Healthcare advocates call for universal coverage, acknowledge challenges

Washington, DC—The idea of universal healthcare coverage was a crowd pleaser at the 2009 Annual Advocacy Training Conference of the National Breast Cancer Coalition, but expert panelists agreed that making that dream into a reality will take time and perseverance.

At an NBCC plenary session, participants compared the attempted reform of the health system during the administration of President Bill Clinton to the current situation.

“We’re in the same position today that we were then, but some things are different now. President Obama is much more popular than Mr. Clinton was, and major stakeholders are in a more powerful position than they were 15 years ago,” said session moderator Joanne Howes, a women’s health policy consultant and a partner with DDB Issues & Advocacy.

Women are some of those major stakeholders now, said Cindy Pearson, executive director of the National Women’s Health Network. Women have been responsible for most of the public health gains in this country, such as the promotion of breast cancer screening and clinical trial recruitment.

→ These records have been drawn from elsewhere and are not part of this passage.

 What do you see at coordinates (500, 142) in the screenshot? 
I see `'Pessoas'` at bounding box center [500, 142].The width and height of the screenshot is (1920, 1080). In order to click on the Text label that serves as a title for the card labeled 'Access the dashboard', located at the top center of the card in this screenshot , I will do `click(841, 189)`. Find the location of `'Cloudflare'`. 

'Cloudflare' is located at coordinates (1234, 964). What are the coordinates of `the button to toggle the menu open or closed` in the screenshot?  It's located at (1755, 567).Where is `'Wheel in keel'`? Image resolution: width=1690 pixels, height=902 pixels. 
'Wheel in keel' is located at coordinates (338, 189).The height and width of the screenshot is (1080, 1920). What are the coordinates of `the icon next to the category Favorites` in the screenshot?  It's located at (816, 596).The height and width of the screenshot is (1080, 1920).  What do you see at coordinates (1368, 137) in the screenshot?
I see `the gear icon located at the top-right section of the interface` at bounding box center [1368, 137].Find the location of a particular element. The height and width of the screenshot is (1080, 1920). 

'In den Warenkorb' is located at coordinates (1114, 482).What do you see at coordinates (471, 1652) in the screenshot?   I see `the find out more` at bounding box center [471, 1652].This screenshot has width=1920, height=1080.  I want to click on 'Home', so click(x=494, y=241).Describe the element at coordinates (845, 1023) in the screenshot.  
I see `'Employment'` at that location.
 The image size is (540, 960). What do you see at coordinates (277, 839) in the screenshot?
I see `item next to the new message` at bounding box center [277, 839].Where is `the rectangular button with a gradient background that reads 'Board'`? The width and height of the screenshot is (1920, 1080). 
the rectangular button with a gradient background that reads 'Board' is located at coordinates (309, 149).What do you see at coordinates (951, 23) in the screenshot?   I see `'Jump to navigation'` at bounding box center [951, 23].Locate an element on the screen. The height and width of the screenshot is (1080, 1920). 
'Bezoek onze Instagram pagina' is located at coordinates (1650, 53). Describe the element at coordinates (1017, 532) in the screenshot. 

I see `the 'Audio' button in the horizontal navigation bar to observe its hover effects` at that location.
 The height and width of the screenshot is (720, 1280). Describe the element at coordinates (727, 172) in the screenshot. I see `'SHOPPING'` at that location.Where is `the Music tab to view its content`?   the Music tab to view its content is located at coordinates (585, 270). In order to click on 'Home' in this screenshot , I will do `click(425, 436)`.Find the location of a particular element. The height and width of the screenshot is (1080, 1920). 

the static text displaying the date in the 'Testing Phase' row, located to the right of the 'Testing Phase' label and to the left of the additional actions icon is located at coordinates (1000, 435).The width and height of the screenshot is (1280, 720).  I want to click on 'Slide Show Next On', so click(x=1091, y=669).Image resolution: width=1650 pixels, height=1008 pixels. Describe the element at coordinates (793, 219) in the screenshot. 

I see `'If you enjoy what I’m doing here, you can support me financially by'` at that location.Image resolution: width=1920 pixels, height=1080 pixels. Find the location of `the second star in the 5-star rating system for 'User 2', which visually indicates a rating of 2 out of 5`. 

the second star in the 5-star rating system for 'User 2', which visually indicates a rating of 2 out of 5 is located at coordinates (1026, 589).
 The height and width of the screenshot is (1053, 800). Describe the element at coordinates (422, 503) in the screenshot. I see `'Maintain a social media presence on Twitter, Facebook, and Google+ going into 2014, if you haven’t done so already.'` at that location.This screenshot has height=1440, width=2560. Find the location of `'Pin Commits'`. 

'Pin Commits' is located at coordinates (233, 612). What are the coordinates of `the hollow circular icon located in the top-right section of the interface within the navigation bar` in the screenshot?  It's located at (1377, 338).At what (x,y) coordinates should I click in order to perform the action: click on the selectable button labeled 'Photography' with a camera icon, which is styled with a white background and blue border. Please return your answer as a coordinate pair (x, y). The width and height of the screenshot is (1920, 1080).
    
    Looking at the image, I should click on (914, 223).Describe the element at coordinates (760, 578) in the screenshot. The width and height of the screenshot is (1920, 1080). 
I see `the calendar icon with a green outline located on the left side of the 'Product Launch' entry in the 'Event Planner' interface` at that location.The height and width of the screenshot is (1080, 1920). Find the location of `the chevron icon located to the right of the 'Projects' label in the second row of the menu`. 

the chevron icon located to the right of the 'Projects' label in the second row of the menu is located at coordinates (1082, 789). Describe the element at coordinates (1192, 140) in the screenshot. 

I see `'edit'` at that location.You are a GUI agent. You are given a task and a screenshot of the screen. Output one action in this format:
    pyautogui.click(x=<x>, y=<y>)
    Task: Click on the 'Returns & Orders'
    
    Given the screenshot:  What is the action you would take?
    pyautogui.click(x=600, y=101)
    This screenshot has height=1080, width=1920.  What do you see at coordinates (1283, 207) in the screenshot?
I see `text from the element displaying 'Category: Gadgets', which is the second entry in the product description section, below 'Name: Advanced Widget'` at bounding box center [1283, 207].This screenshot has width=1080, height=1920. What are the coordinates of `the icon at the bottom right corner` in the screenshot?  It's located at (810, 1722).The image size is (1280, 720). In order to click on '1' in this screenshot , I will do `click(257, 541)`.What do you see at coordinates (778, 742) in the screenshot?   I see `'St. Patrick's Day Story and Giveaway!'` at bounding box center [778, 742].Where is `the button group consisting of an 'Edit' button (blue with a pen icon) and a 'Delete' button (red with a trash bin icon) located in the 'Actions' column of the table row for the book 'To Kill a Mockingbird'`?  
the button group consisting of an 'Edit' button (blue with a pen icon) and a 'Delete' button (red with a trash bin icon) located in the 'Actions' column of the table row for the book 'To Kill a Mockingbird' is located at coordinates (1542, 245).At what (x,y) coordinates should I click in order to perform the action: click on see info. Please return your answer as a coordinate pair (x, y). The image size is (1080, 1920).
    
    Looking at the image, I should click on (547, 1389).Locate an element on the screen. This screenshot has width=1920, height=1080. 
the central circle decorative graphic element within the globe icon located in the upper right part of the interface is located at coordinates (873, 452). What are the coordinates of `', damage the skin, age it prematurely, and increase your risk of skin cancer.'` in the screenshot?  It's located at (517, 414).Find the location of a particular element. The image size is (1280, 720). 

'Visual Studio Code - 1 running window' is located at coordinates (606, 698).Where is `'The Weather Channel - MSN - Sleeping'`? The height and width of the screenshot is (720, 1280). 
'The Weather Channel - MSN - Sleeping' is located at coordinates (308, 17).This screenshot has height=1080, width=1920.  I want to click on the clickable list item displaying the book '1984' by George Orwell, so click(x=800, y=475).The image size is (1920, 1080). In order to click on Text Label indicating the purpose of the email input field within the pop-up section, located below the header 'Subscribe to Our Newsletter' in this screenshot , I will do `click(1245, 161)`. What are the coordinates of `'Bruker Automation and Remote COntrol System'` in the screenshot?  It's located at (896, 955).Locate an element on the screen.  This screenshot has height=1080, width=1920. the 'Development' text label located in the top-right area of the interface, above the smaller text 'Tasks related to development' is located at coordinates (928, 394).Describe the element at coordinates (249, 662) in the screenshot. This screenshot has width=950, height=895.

Obviously, more public participation is needed. Carmella Bocchino, executive vice president of clinical affairs and strategic planning at America’s Health Insurance Plans, said that consumers must be part of the debate on healthcare reform. “President Barack Obama has laid out an eight-pillar plan for change and he knows that tackling cost containment has to be the first order of business,” she said.

However, Judith Feder, PhD, a professor of public policy at the Georgetown Public Policy Institute in Washington, DC, warned that healthcare reform cannot be so drastic that it frightens consumers. “To truly change the system, emphasis should be placed on prevention, on rewarding good care, and providing only necessary care. Consumers understand these things but are reluctant to practice them,” she said.

Jeffrey Levi, executive director of the Trust for America’s Health, said that he believes the most important elements of President Obama’s eight pillars are health IT, comparative effectiveness of health research, and community level prevention. “However, if bills to achieve these goals are perceived as too expensive, they won’t be passed,” he cautioned.